Faktor lain yaitu dipengaruhi oleh pengalaman atau trauma di masa anak-anak dalam suatu keluarga dan pola didik dan asuh oleh orang tua yang keliru bisa menyebabkan anak ketika remaja dan dewasa menjadi LGBT. Kebiasaan pergaulan dan lingkungan (kontrol sosial masyarakat yang lemah) menjadi faktor dominan menyumbang meningkatnya jumlah LGBT.
Nilai dan norma yang ada di masyarakat hari ini tergerus oleh liberalisme, apatisme, permisivisme, hedonisme yang semua itu lahir dari pemahaman sekuler: (memisahkan aturan agama dari kehidupan). Masyarakat sudah tidak lagi peduli dengan lingkungan sekitar. Mereka mempunyai asumsi masalah LGBT itu bukan masalah diri dan keluarganya. Masyarakat berprinsip yang penting jangan anggota keluarga mereka yang kena LGBT tanpa berpartisipasi aktif mencegah lingkungan sekitarnya terjangkiti LGBT.

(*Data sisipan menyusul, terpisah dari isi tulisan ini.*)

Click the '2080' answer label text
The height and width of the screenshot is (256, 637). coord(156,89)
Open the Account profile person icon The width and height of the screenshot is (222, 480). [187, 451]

LGBT sebagaimana yang kita tahu adalah perilaku yang tidak hanya dilarang oleh ajaran agama terutama Islam, tapi juga tidak menghasilkan keturunan. Jika demikian, pantaskah kita harus bertoleransi terhadap eksistensi LGBT?
Pada dasarnya semua ajaran agama melarang perilaku LGBT. Jika kita melihat belakangan ini ada agama atau tokoh agama tertentu yang melegalkan atau menerima LGBT, itu adalah perubahan sikap dikarenakan kalah terhadap tuntunan warga atau pengikut agama tersebut.
Islam adalah agama yang paling tegas melarang keberadaan LGBT. Hal ini tidak bisa kita sebut sebagai bentuk arogansi atau diskriminasi, sebab hal tersebut datang atau berasal dari pencipta manusia, alam semesta, dan kehidupan, yaitu Allah SWT. Terlepas dari itu, ajaran Islam yang tegas tersebut memiliki maslahat, yaitu untuk menjaga agar dorongan seksual manusia berada pada fitrahnya, yaitu untuk melangsungkan keturunan.